The Yaoundé Sanitation Project (PADY) has reduced the number of floods in the Cameroonian capital by five times (from 15 to 3).
The project was launched in 2007 and financed by the African Development Bank, with the second phase starting in 2013.
The goal was to eliminate floods by 2020.
An impressive amount of work has been carried out: a 3.5 km canal has been created on the bed of the Mfoundi River; a supporting 6 km drainage channel has been dug separately; and two towpaths and crossings and four drainage channels (8 km in total) have been built along river tributaries. The new system for removing excess water represents a major upgrade to the urban environment in Yaoundé and means that local people have less to fear from heavy rainfall.
"The centre of Yaoundé has over the last 20 years suffered many floods, which have led to loss of life. The drainage infrastructure has greatly reduced flood risk in the city centre," said Gérard Essi Ntoumba, a PADY engineer.
In 2015, the people of Yaoundé were hit by one of the worst floods in recent history.

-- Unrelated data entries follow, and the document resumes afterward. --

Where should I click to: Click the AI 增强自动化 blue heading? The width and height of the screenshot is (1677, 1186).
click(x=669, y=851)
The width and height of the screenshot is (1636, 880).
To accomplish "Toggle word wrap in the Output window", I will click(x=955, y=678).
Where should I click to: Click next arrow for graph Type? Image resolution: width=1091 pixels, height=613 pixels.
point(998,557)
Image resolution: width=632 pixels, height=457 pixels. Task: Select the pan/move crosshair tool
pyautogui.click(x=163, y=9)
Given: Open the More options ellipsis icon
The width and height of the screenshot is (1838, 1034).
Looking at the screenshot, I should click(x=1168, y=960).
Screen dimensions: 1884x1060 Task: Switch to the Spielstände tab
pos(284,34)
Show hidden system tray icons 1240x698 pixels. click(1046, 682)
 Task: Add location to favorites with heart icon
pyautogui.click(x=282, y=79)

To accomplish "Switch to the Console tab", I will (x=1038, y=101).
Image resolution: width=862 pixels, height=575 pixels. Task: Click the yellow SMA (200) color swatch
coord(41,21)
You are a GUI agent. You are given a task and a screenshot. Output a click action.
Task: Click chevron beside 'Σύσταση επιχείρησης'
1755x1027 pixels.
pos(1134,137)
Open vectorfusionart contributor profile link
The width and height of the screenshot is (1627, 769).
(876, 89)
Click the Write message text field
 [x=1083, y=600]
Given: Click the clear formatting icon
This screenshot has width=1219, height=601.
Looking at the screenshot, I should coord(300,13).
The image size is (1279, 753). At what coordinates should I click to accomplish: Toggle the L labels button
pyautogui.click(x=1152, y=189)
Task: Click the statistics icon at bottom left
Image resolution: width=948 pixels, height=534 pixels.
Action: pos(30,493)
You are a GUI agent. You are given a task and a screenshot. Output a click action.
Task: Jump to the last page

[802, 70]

Four people died, many others were displaced, houses were destroyed and waterborne diseases increased. Five years later, the city's inhabitants are free of that risk. Serious floods are now only a memory in a city that is home to nearly 2.5 million of Cameroon's total population of 23 million.
The African Development Bank is committed to implementing the second phase of the Yaoundé Sanitation Project (PADY 2). The first stage, which received $36 million in funding, developed 20% of the main stream of the Mfoundi River and its four tributaries, which cross the city of Yaoundé.
The second phase will develop the remaining watercourses and includes the construction of drainage channels, and a facility for collecting and processing domestic sewage.
The initiative has encouraged local people to get involved in cleaning and improving their environment. Groups have been set up in different districts of Yaoundé to carry out community-led activities.
"Before we had stagnant water here and it was even polluting the Mfoundi River. There was dirt and it was a breeding ground for mosquitoes. Now we have improved the roadways around the neighbourhood so that rainwater can flow away. Everyone who used the roads in the past is happy when they see what we have done," said Abraham Bienvenu Ambassa, head of Yaoundé's District No. 1.
Every weekend Abraham puts on his boots and helmet and joins local people in a neighbourhood cleaning operation. "My role here is to protect local people. I give a plan of action for things that we need to do, and we get down to work. We clean regularly, before and after the rains. It is important to teach people how to keep water-gathering points clean to prevent mosquitoes from breeding," he said.
Paul Eloundou Onomo, the head of the district hospital in Efoulan, a district of Yaoundé, said the reduction of flooding has had reduced hospital admissions.
"A year and a half ago, we noticed that the curve of diseases related to the environment and air pollution was on the decline, especially for malaria, typhoid fever and diarrhoea-related diseases affecting children. These illnesses were very common before the PADY 2 project. They are still happening, but not to the same extent," he said.